I wish I could tell you more. But from what I know, he believed she died instantly. And he...” Emotions make it almost impossible to says the words. “He left her. I’m so sorry.”

  Silence. It stretches around us. Suffocating.

  “Why are you telling us this?” John asks.

  “I know I can’t bring back your daughter. There’s nothing I can say, or do, but I couldn’t hide this...”

  “And your brother, why isn't he here?” Anne asks, tears rolling over her cheeks.

  “He took his own life, not long after.”

  Anne and John exchange looks, but I have no idea what they’re thinking. I feel all the guilt, all the shame that should be Ethan’s placed upon my shoulders.

  “I’m so sorry.” My voice cracks with the apology. I let out a shaky breath. “I’ll make a statement to the police. And I’d like to start a scholarship fund in Shannon’s name.”

  I’m not sure what I’m expecting. Threats. Screaming. Tears. But not what happens next. Both John and Anne move toward me. She wraps me in a hug, and he places a hand on my shoulder. I’m not sure how long they stay there, but it’s long enough for tears to gather in my eyes.

  “Thank you,” Anne whispers before she pulls away.

  “What’s your name, son?” John asks.

  “Spencer Beckett.”

  “You’re a good man, Spencer. I know it wasn’t easy for you coming here like this. But your brother’s sins aren’t your own. You don’t have to carry the weight of it.”

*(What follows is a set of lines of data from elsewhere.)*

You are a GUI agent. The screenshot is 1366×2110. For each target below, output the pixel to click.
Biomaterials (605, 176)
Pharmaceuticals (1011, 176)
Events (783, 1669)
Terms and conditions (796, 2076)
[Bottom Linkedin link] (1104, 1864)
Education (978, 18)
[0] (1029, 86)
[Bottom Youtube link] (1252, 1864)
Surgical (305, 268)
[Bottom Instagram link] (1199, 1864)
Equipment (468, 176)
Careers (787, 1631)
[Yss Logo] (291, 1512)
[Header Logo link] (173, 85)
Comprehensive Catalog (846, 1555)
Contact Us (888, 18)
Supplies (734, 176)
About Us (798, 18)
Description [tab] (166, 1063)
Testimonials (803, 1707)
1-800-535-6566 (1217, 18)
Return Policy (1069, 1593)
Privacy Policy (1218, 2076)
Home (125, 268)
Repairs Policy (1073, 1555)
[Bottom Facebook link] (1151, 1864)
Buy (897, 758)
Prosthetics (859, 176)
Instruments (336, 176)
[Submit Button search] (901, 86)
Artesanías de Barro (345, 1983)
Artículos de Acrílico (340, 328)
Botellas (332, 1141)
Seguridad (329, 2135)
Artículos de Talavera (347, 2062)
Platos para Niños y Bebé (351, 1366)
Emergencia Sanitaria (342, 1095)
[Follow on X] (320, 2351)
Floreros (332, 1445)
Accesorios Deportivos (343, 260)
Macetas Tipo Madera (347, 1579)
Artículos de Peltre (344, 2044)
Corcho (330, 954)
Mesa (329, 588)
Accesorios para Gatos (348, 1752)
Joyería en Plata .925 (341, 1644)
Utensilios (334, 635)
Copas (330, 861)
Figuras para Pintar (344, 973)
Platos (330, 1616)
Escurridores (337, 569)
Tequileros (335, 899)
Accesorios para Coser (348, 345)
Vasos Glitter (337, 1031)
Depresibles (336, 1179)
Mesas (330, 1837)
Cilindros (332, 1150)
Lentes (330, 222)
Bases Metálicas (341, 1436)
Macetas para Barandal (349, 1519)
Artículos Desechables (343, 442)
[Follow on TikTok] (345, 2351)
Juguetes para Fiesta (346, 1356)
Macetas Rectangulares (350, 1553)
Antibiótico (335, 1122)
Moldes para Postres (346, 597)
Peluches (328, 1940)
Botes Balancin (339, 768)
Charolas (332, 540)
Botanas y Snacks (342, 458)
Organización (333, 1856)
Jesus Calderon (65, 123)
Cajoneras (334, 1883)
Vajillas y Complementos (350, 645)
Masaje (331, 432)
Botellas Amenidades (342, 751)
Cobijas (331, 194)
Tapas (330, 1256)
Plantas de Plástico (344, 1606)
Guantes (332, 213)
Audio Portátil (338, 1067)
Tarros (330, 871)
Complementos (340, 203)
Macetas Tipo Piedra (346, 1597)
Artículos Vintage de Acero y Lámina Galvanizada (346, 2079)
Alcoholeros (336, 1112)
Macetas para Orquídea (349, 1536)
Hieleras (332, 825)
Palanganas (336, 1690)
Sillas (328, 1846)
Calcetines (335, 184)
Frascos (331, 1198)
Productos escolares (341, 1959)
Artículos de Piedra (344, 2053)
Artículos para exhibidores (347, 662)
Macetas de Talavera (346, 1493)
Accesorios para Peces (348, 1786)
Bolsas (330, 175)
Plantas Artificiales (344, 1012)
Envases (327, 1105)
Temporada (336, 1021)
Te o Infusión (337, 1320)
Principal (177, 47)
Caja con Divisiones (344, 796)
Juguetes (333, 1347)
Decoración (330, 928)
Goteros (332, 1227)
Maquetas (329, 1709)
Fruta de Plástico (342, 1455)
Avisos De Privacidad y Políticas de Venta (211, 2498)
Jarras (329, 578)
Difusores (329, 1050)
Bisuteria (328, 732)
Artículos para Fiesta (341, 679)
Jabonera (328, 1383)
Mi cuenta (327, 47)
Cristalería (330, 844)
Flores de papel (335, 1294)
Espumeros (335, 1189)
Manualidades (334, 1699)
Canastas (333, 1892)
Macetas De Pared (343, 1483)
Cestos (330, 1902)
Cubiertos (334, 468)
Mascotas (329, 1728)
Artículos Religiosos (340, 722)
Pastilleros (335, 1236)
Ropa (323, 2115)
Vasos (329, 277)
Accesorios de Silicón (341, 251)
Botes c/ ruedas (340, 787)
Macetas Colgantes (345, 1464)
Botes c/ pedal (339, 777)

  And for the first time since I found out what Ethan did, I feel that weight lifted. And it hits me, that next to love, maybe the second most powerful thing in this world, is forgiveness.

  12

  Charlie

  The Michaels are good people. I knew it when we walked in the door, but even I’m taken back by the acceptance they show Spencer. And it leaves my heart aching, because I wonder how things would have been different if Ethan had been brave enough to face his mistake, if it had been him in this room, confessing his transgressions. Maybe guilt wouldn’t have killed him. Maybe he’d still be alive, and Spencer’s family wouldn’t be broken.